Intanto, Pentecoste all’insegna di castrati e dintorni, piatto forte una nuova produzione di Alcina di Händel. Intorno, il solito ricco contorno barocco di varie ed eventuali. Il Polifemo di Porpora, francamente non indispensabile, è stato proposto in una forma semiscenica che ha fatto rimpiangere il concerto tout court ma musicalmente era buono, grazie alla direzione di George Petrou e a un sopranista assai interessante, Yuriy Mynenko. Invece è affascinante l’oratorio La morte d’Abel, perché i versi di Metastasio sono già musica da soli e quella di Caldara, sorprendente, ha una densità contrappuntistica si direbbe bachiana: appassionata e ottima, per inciso, l’esecuzione diretta da Gianluca Capuano. Il grande show è arrivato con il gran galà barocco e un po’ baraccone intitolato Farinelli & friends, aperto dalla Bartoli (in tenuta da castrato per sfidare oboe e tromba nell’Amadigi di Gaula di Händel) e proseguito con una serie infinita di arie e duetti cantati di molti dei soliti più noti della movida della musica «antica». Insomma, un concertone lirico dove invece che «Nessun dorma» e «Vissi d’arte» ci si è spolmonati su Hasse o Porpora o Albinoni, mentre un pubblico di coltissimi o di folli o di coltissimi folli applaudiva trilli e messe di voce come fossero do di petto e si accalorava sui meriti storici del Senesino o di Carestini e su quelli attuali dei controtenori Philippe Jaroussky e Christophe Dumaux, tutta un’esegesi del trillo. Certo: in tre giorni si sono sentite tante arie tripartite che anche al ristorante veniva da ripetere daccapo la comanda al cameriere...

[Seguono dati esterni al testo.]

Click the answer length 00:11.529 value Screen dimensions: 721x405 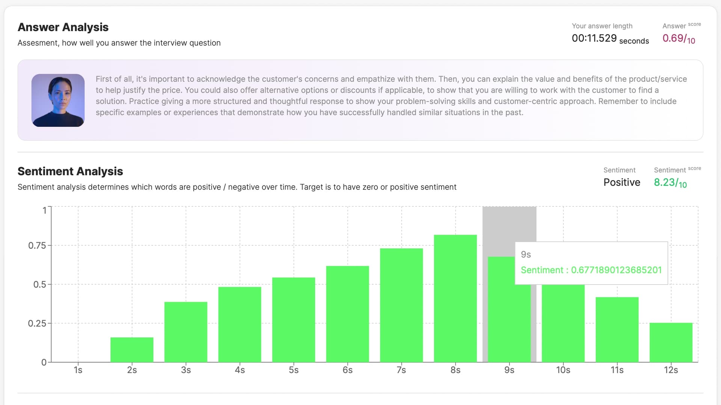click(x=594, y=38)
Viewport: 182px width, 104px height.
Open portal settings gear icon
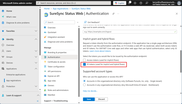click(135, 3)
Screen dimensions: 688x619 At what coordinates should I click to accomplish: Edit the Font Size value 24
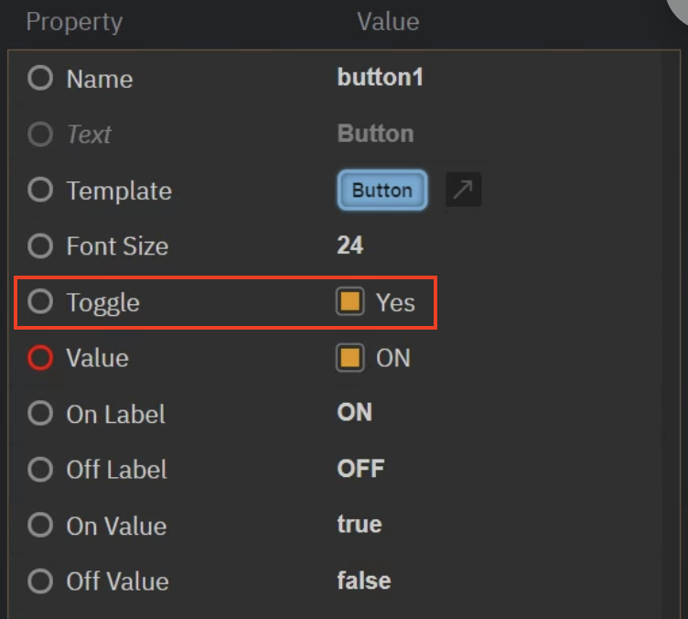350,245
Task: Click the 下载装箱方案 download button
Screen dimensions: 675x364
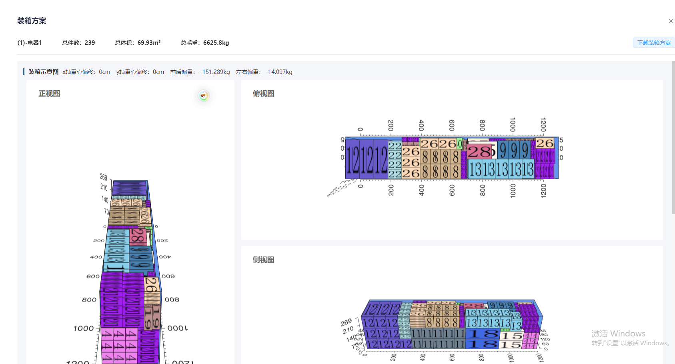Action: (654, 43)
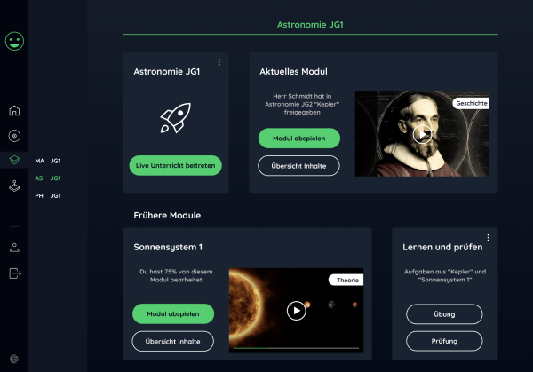Click the logo icon at sidebar bottom
Image resolution: width=533 pixels, height=372 pixels.
coord(14,359)
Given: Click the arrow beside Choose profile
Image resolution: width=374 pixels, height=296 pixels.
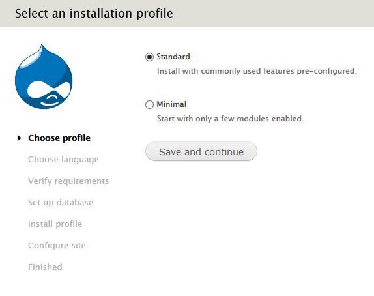Looking at the screenshot, I should (x=20, y=138).
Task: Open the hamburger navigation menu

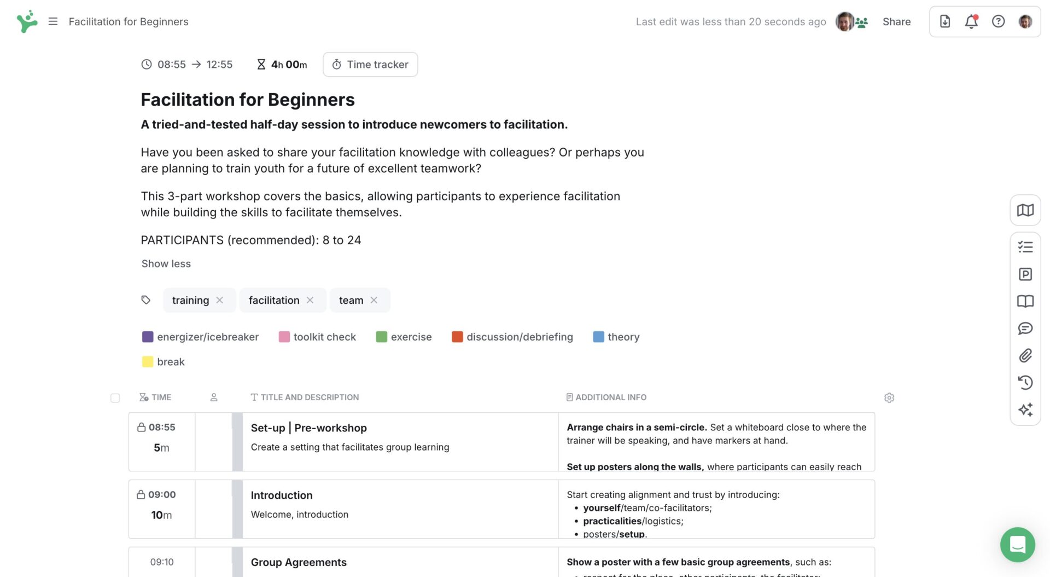Action: (53, 21)
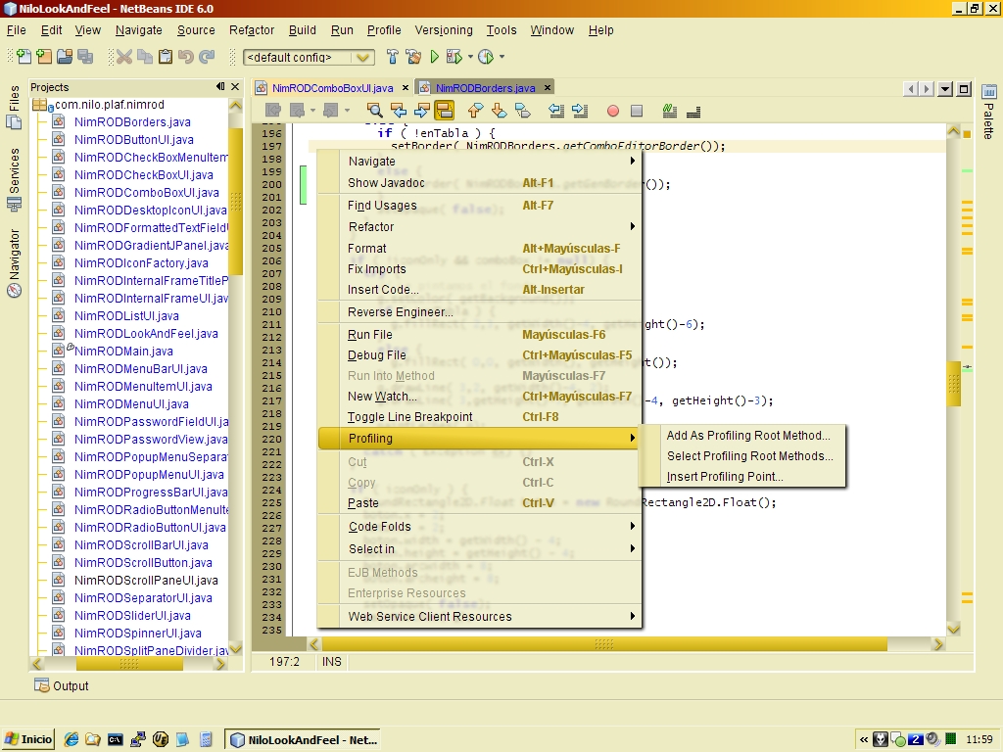Click the Find Selection magnifier icon in the editor toolbar

374,111
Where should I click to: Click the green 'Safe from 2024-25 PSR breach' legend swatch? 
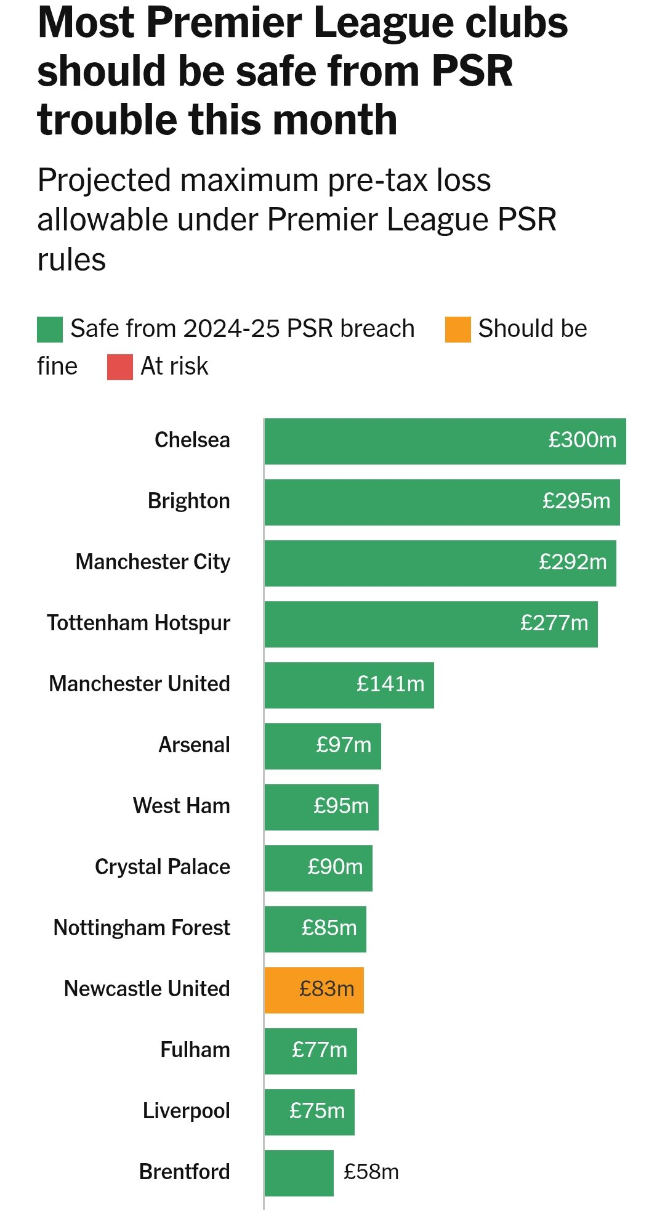click(50, 330)
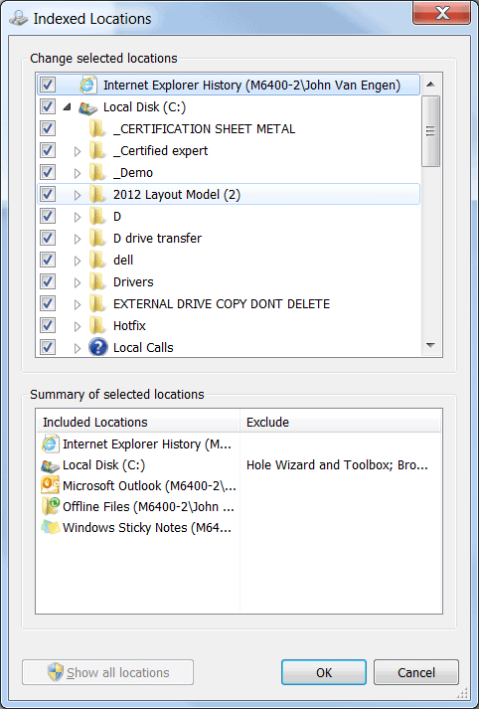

Poi, appunto, Alcina. E qui, spettacolo capolavoro, degno di entrare nella trilogia delle migliori produzioni di quest’opera insieme al Carsen di Parigi e alla Mitchell di Aix. Perché Damiano Michieletto non si sottrae all’appuntamento con la Zauberoper, con relativi prodigi scenotecnici di Paolo Fantin, più mago di Melisso, ma ci mette una finezza psicologica e una compiutezza di recitazione straordinarie. Perché lo Stakanov del Festival, Capuano, dirige la stupenda partitura con una fantasia di dinamiche, di sfumature, di senso teatrale semplicemente memorabili, e tuttavia senza cadere in eccessi ba-rock. Perché i Musiciens du Prince suonano «storicamente informati» ma con un nitore e una ricchezza di colori da orchestra «moderna». Perché la compagnia è quasi perfetta (Jaroussky, Sandrine Piau, Kristina Hammarström) e in ogni caso lo spettacolo è talmente bello che canta bene anche chi canta male (tenore e basso, impossibili).
E poi perché c’è lei. La parte di Alcina è tutta lirica, per nulla funambolica. E allora Santa Cecilia delle colorature diventa Santa Cecilia dei pianissimi, capace come nessuna di dilatare e sospendere il tempo in lamenti che si avvitano ipnotici su loro stessi. Mai come stavolta si è capito che il vero soggetto di questo capolavoro vertiginoso e mortifero è la fine delle illusioni e degli autoinganni, il tempo che passa e la felicità che fugge. Paradossalmente, è quando va in frantumi lo specchio magico di Alcina, e Fantin riempie la scena di frammenti di vetro, mentre l’orchestra di Capuano incalza il canto disperato della Bartoli che Michieletto fa adagiare sulla scena, improvvisamente invecchiata, delusa, sconfitta, lo specchio del teatro torna intatto, e davanti ci siamo noi. La vera magia è che Ariosto e Händel e la grande illusione dell’opera ci raccontano come nessuno sa e può. E si piange non di commozione estetica, ma di noi stessi, svelati da questa fiction più vera del vero per quello che siamo, non per quello che vorremmo essere.